Tehran - FNA
That's according to a new survey of 1,505 Britons. It found that 29-year-olds had an average of 80 friends, more than the 64 friends of the average person.
The Independent U.K. says that being part of multiple networks causes the popularity: You have the buddies you went to school with, as well as friendships that develop in your professional life.
The survey, conducted by a food company called Genius Gluten Free, also found that the at-work friendships were more robust than those that form in school, due to the outsized number of hours people spend at the office and the pressurized professional situations that bring people together.

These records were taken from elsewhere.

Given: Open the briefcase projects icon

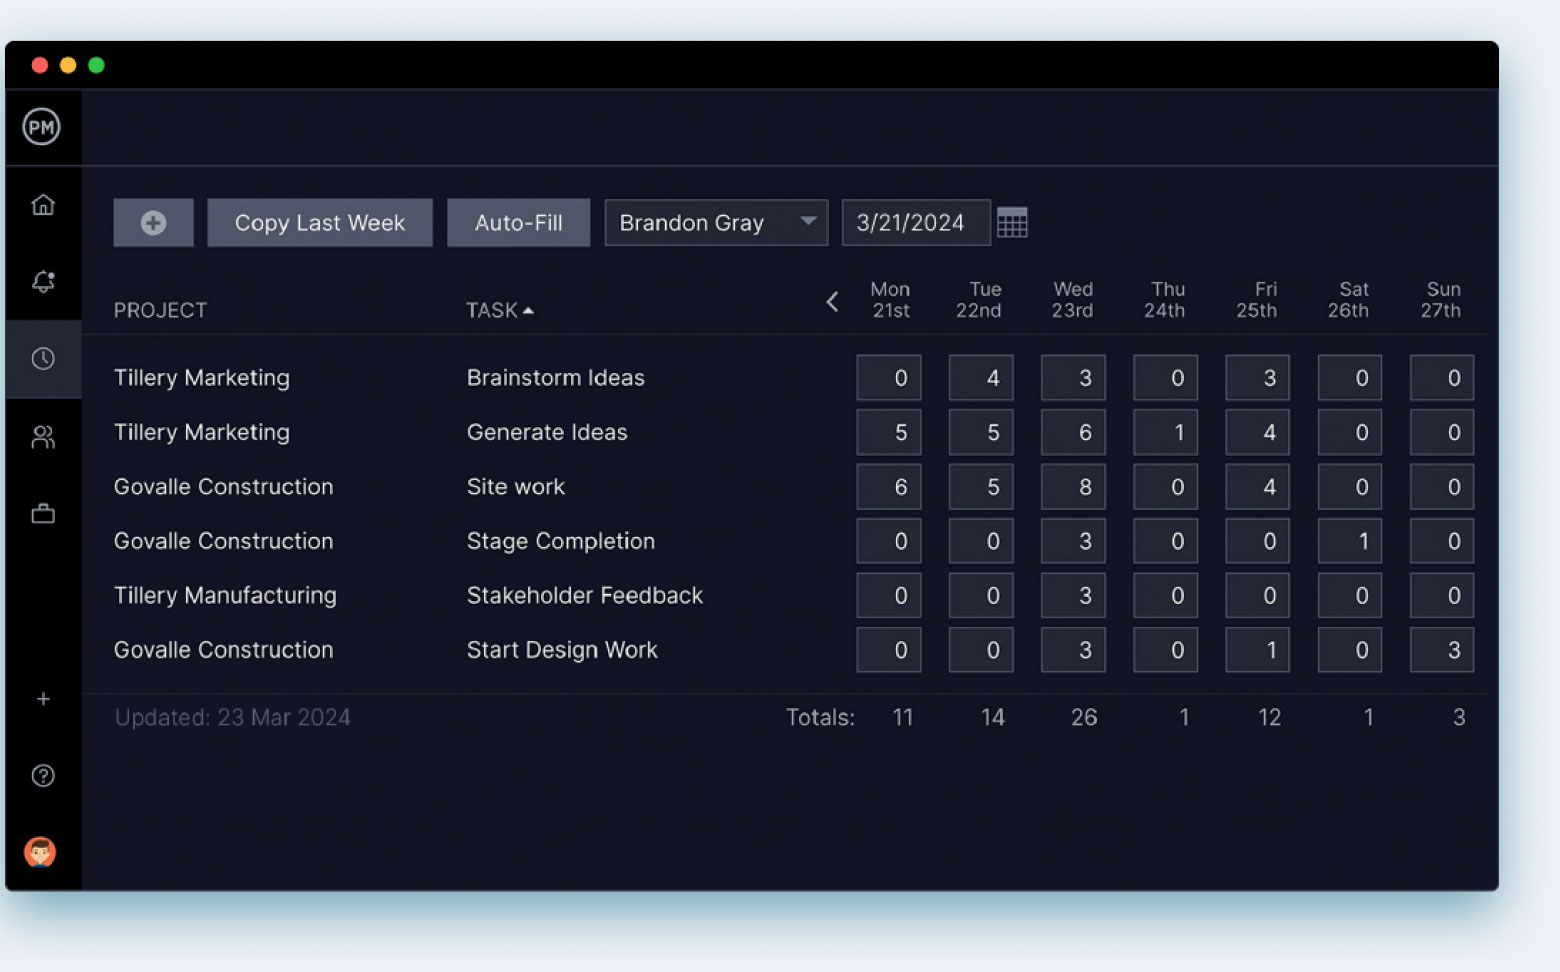Looking at the screenshot, I should click(43, 513).
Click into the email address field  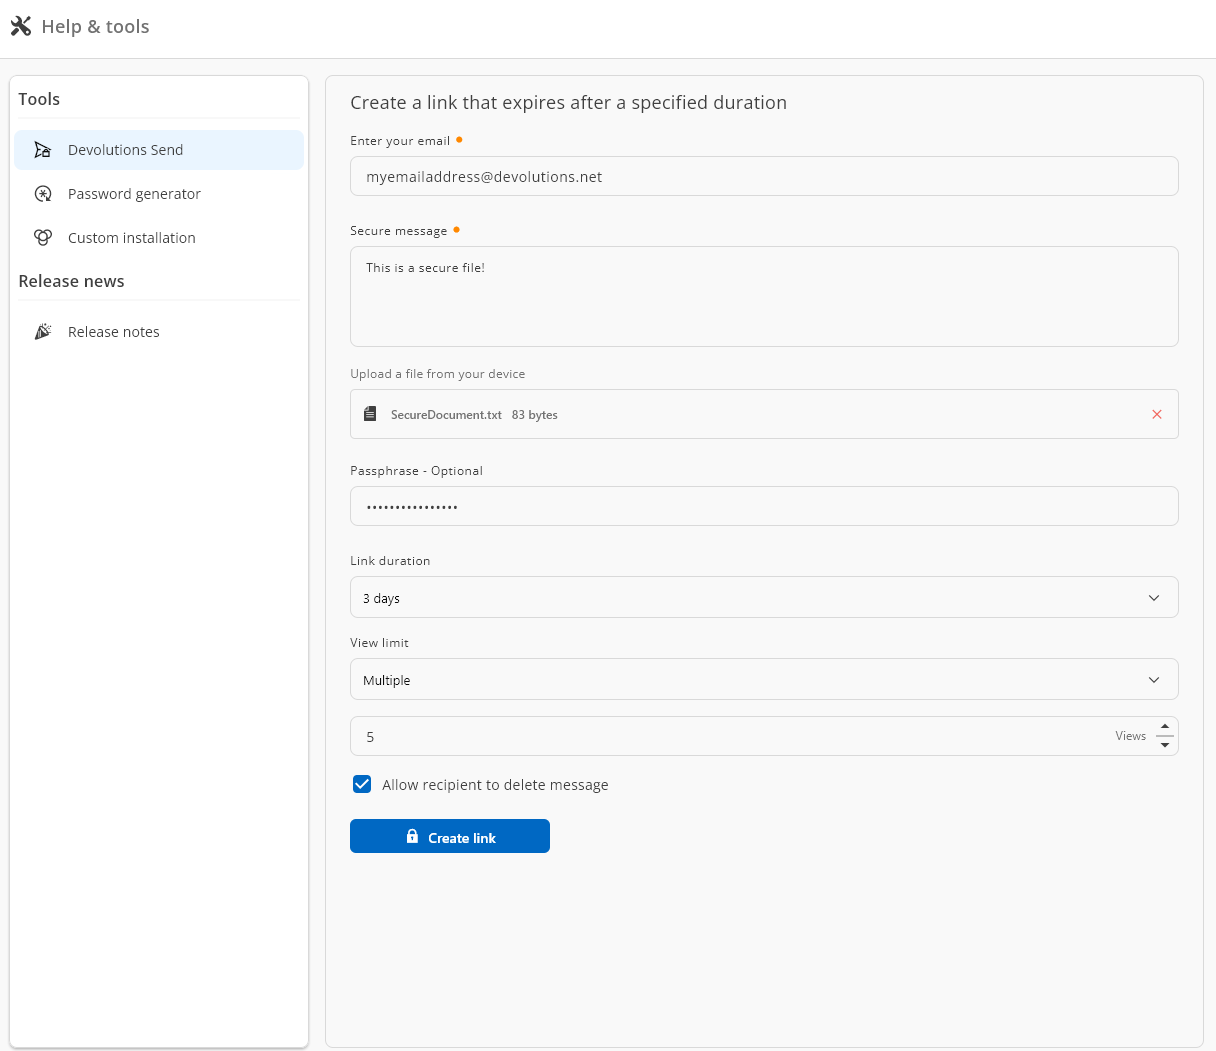763,177
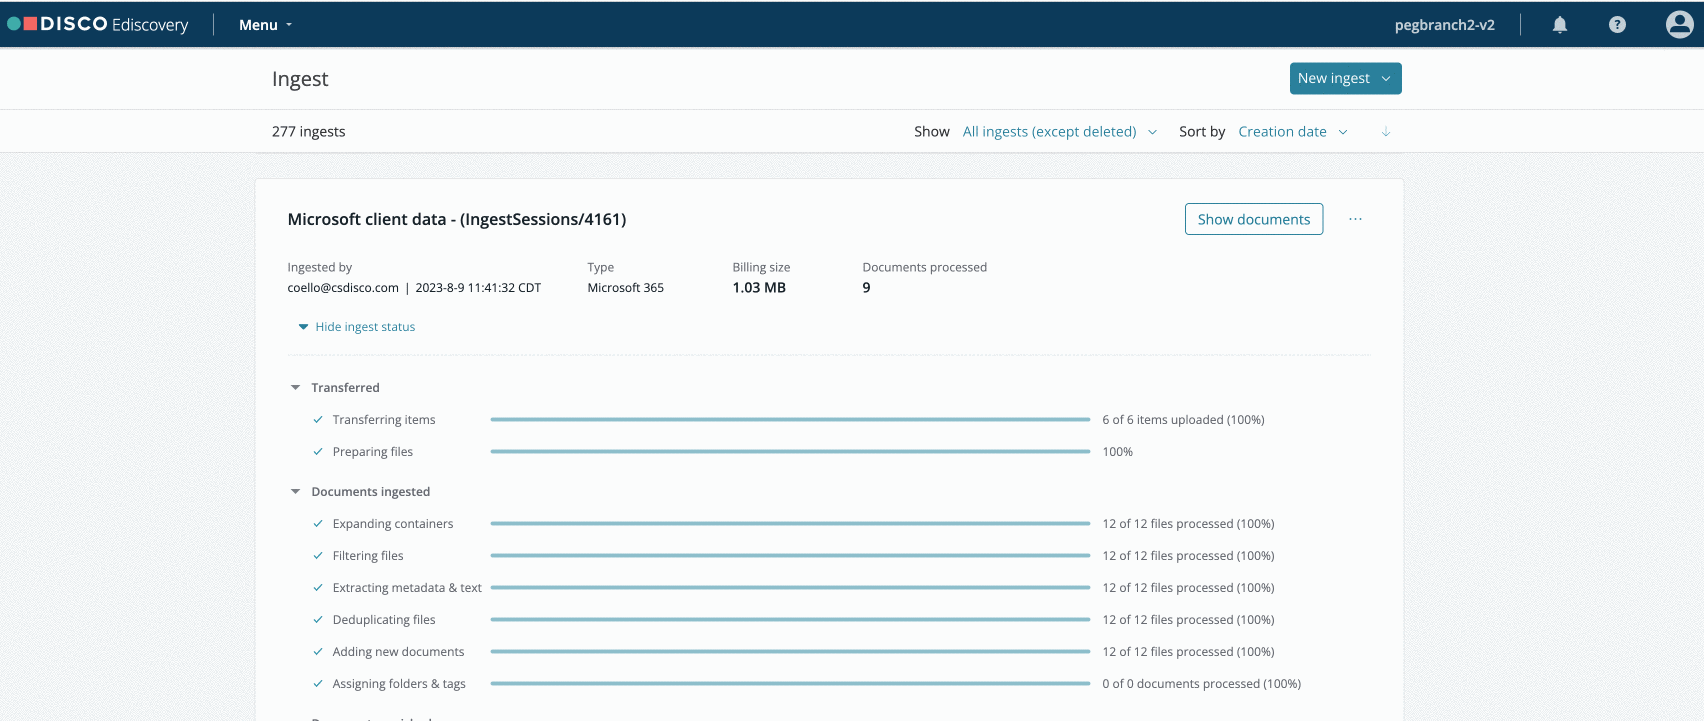The height and width of the screenshot is (721, 1704).
Task: Click the Deduplicating files checkmark
Action: (x=318, y=620)
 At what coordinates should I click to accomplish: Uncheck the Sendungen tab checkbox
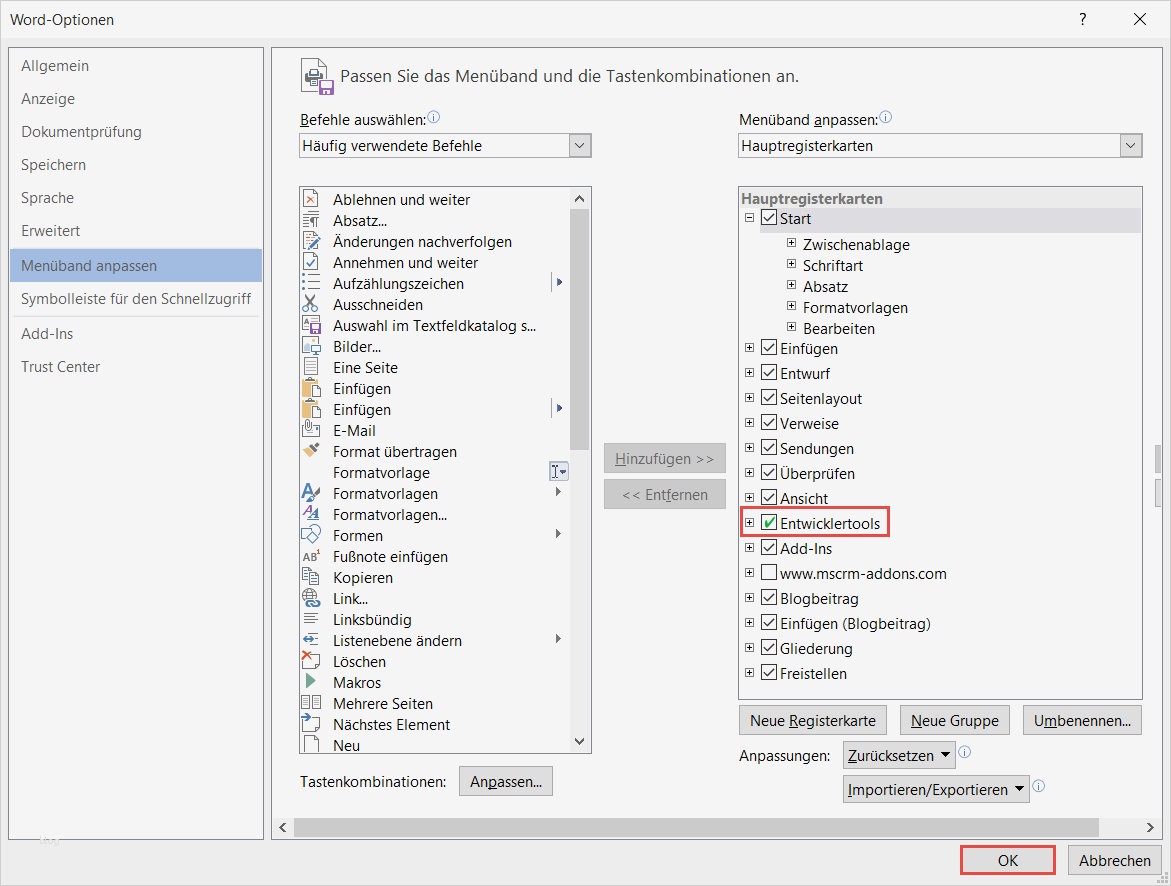pyautogui.click(x=769, y=448)
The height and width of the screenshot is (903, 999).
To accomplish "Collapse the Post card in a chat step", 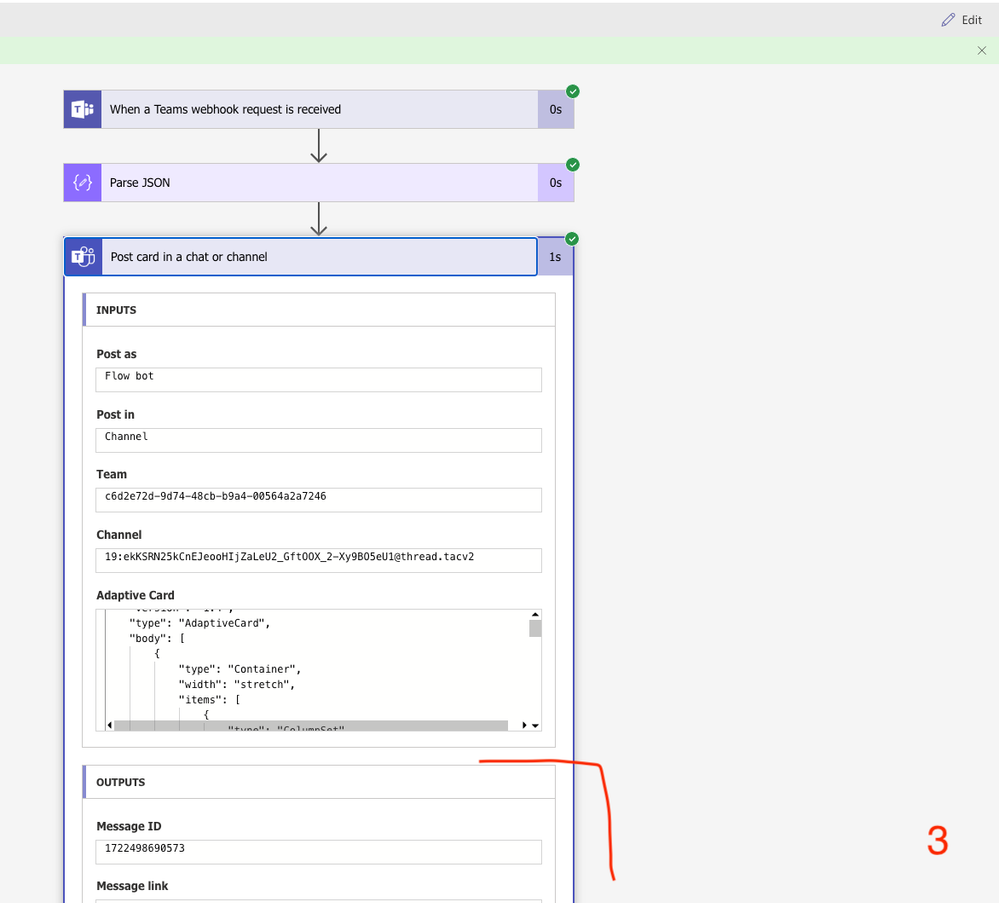I will [300, 256].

This is good news for the more awkward among us. Since the 1950s, sociologists have documented that it's hard to make friends as we get older, because we have less contact with the conditions that allow for forming close friendships: "proximity; repeated, unplanned interactions; and a setting that encourages people to let their guard down and confide in each other."
The thing about the modern American office, however, is that we have loads of proximity and interactions, but not always the setting that allows for confidences to be exchanged — you're not going to spill the sordid details of your weekend in the middle of your open office, right? That requires a shifting of environments, like, say, to a bar or gym down the street.
And therein lies a cultural difference hidden in this survey. In the U.K., it's common for everybody in the office to head to the pub after work, but less so in the U.S., perhaps limiting the potential of at-work collegiality. So there's a lesson from our friends across the pond: more happy hours.